Centralized learning
--------------------
In centralized learning, to train a machine learning model, we need a "trainer" that trains the model on a training dataset and evaluates it using an evaluation dataset. The key components of this process are the following:
- Model: A machine learning model that we want to train.
- Datasets: Datasets that contain the training and evaluation data.
- Trainer: Algorithm that trains the model on the training dataset and evaluates it on the evaluation dataset, more specifically, its key components are:
(1) Loss function for updating the model parameters.
(2) Optimizer and its hyperparameters (e.g., learning rate, momentum, etc.)
(3) Metric function that measures the performance of the model.
(4) Other hyperparameters (e.g., batch size, number of epochs/steps, etc.)

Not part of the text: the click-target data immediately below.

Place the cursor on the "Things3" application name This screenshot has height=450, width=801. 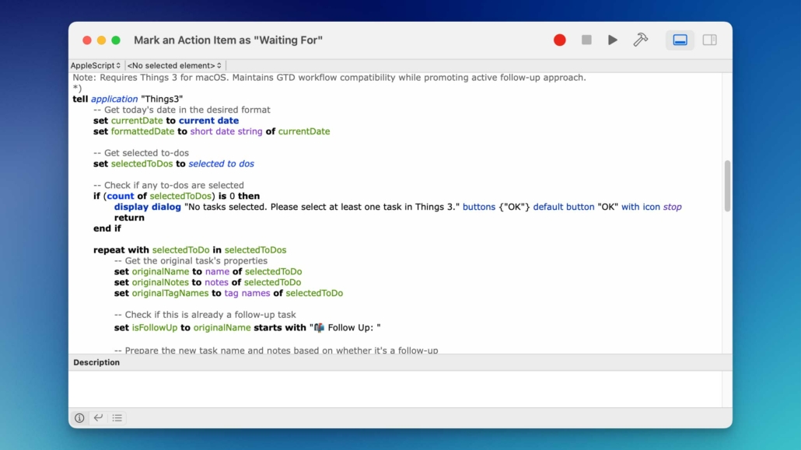pos(162,99)
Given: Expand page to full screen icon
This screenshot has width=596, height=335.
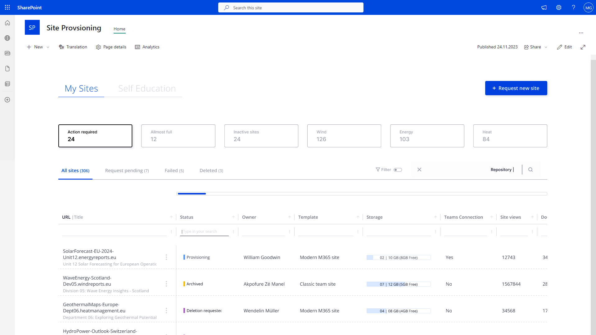Looking at the screenshot, I should click(583, 47).
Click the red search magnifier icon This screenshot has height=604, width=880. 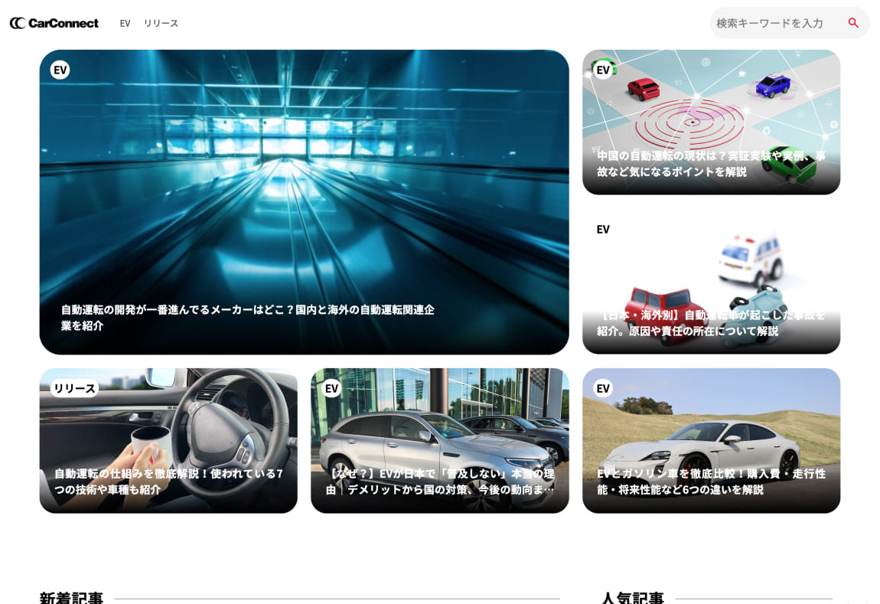[852, 23]
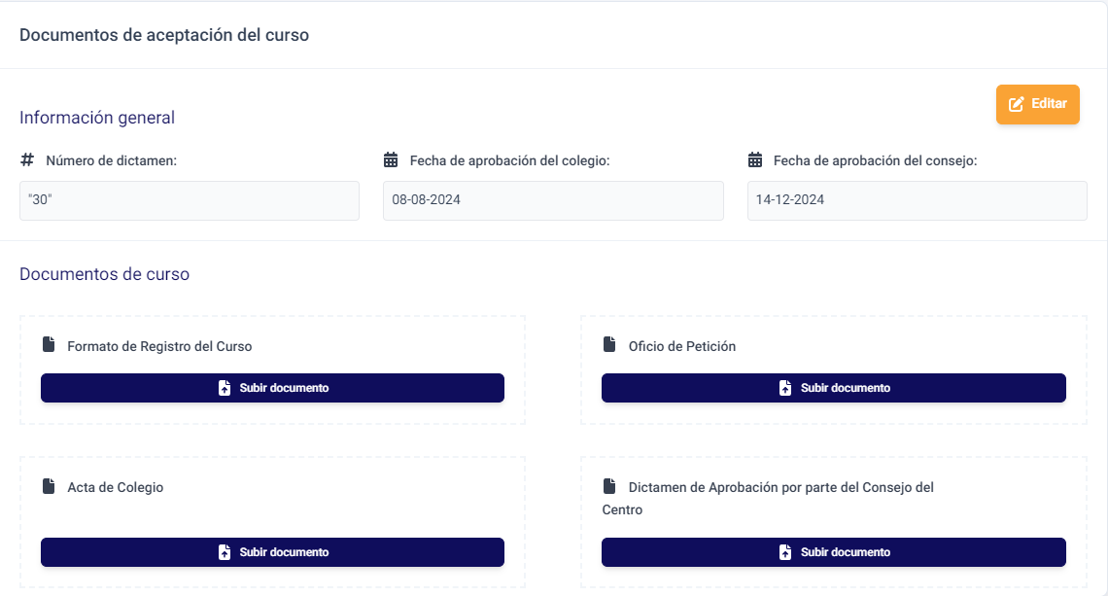Upload document for Acta de Colegio
This screenshot has width=1108, height=596.
click(x=272, y=552)
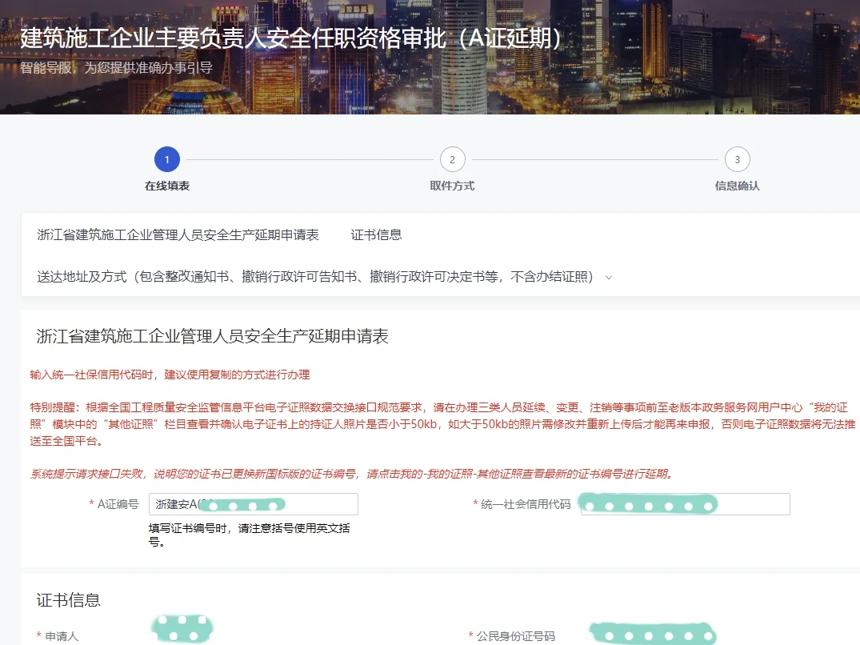Screen dimensions: 860x645
Task: Expand 送达地址及方式 chevron arrow
Action: [608, 278]
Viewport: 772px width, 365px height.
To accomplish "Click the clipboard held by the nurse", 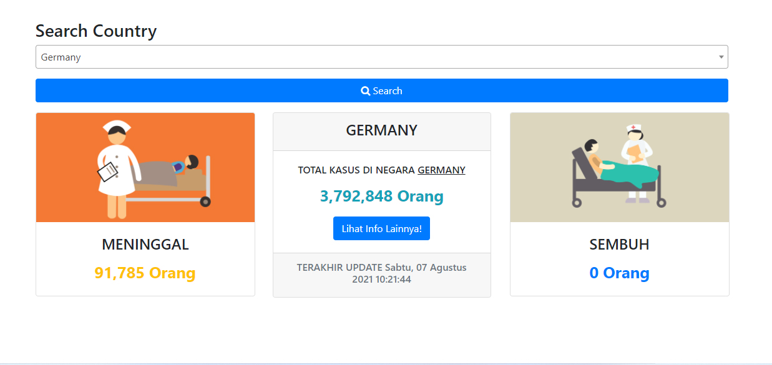I will [107, 172].
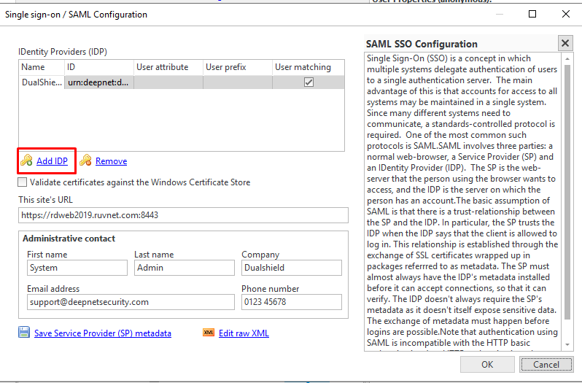Focus the First name input field

pos(76,268)
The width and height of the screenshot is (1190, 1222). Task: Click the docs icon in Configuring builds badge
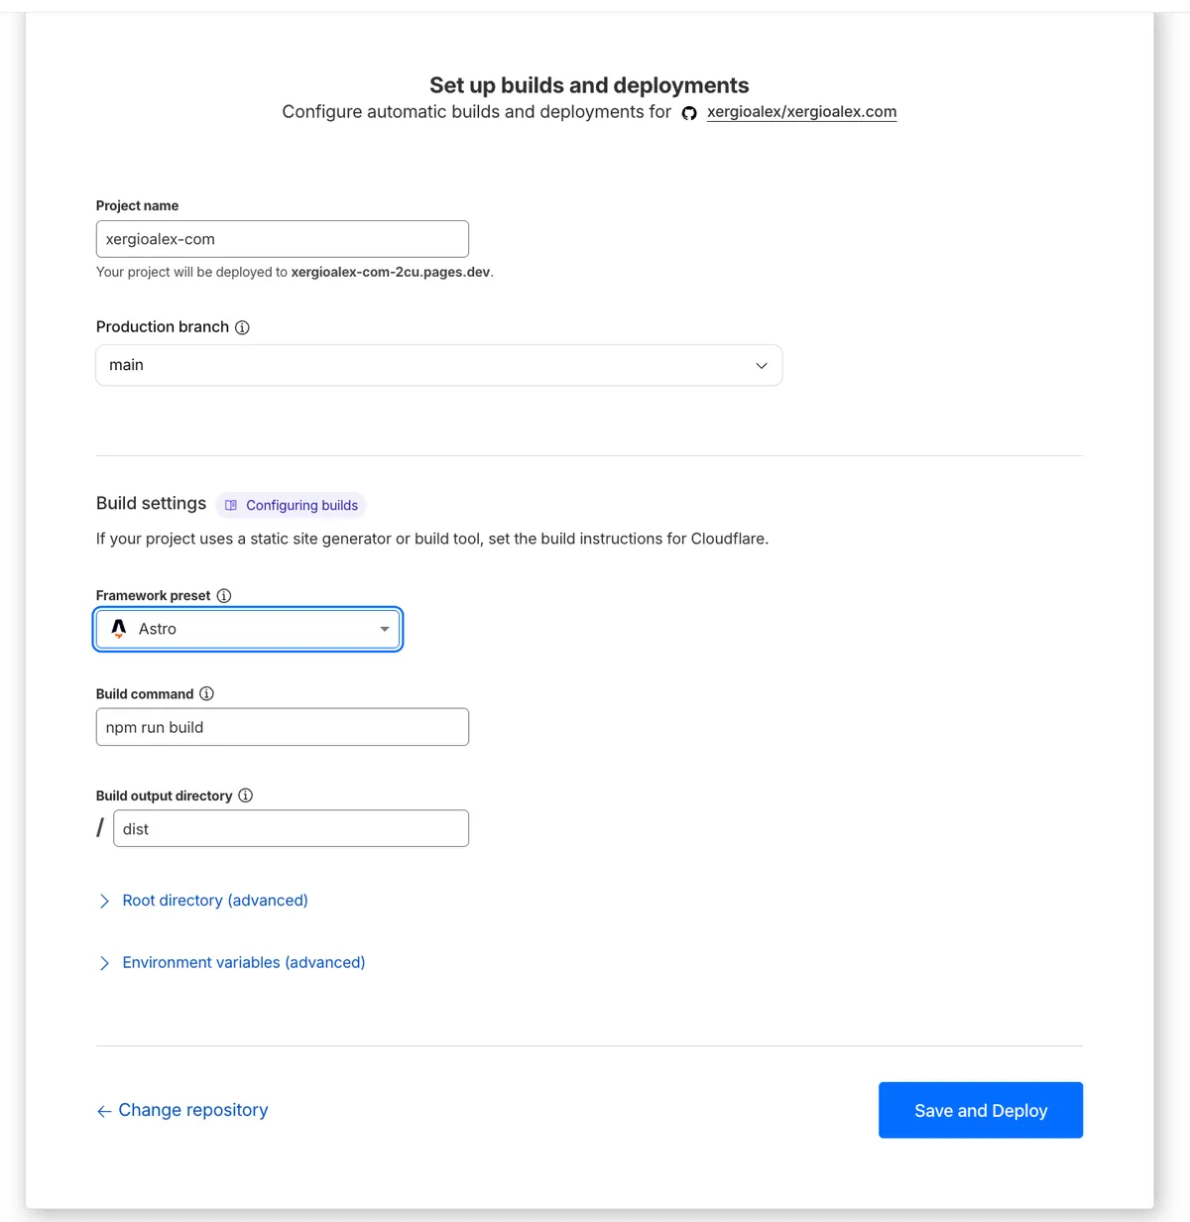pos(230,505)
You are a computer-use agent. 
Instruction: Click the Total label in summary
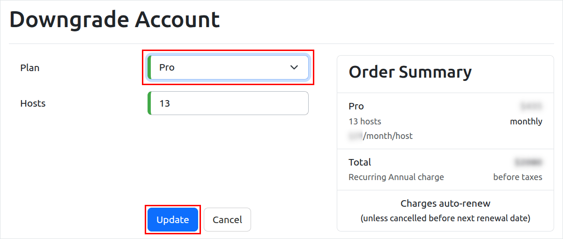tap(360, 162)
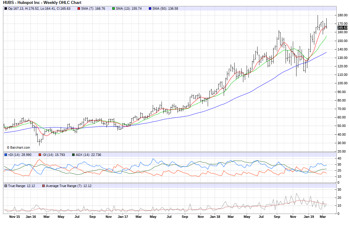
Task: Click the blue SMA (50) legend swatch
Action: [150, 8]
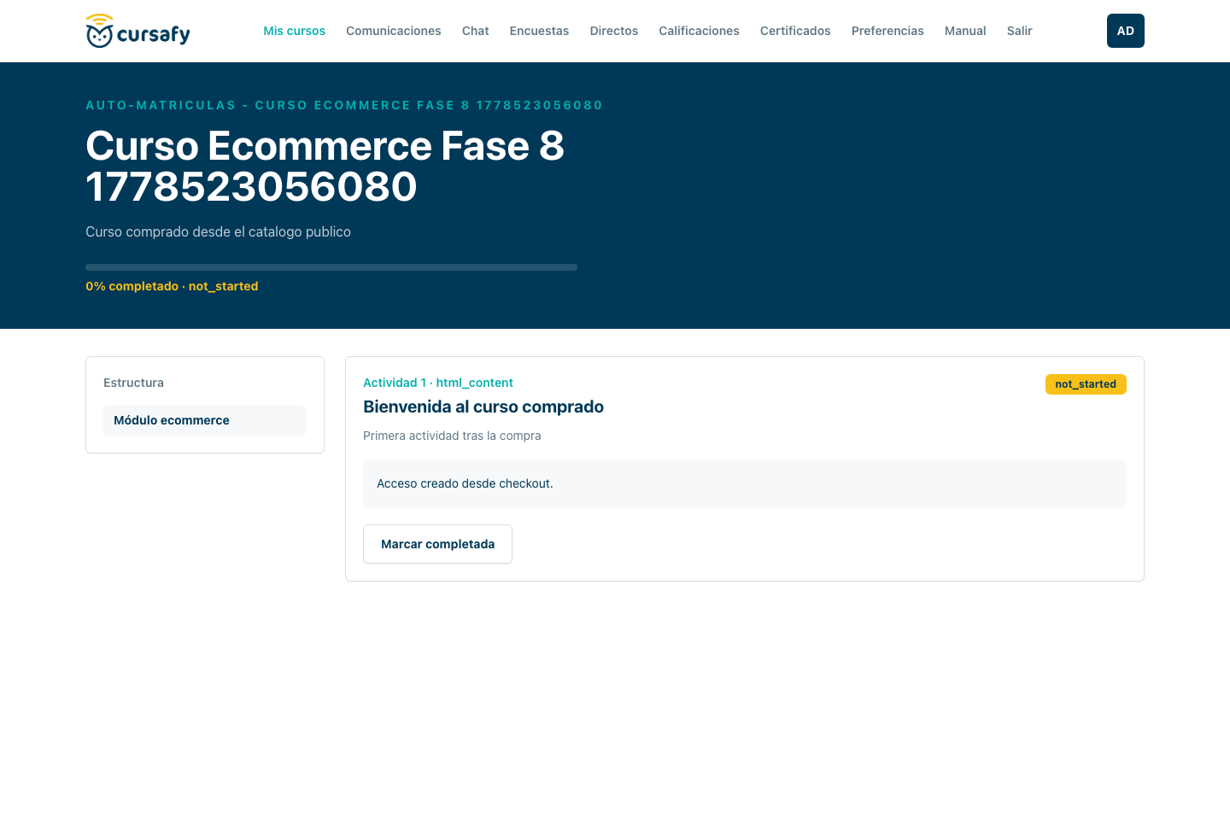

From centralized to federated learning
--------------------------------------
To move from centralized learning to federated learning, the following additional components are needed
- Exchanged parameters: What parameters are exchanged between the server and clients for aggregation purposes.
- Aggregation algorithms: How the parameters are aggregated.
- Other hyperparameters (e.g., number of clients, number of communication rounds, etc.)
In addition, we need to consider how to efficiently configure the distributed training process. In ``APPFL``, we choose to use a server configuration YAML file to specify necessary server-specific configurations (e.g., aggregation algorithm, number of communication rounds, number of clients, etc.) as well as general client configurations that should be the same for all clients (e.g., model architecture, trainer, loss function, metric function, optimizer and its hyperparameters, batch size, number of local epochs/steps, etc.). All these general client configurations will be shared with all clients at the beginning of the training process.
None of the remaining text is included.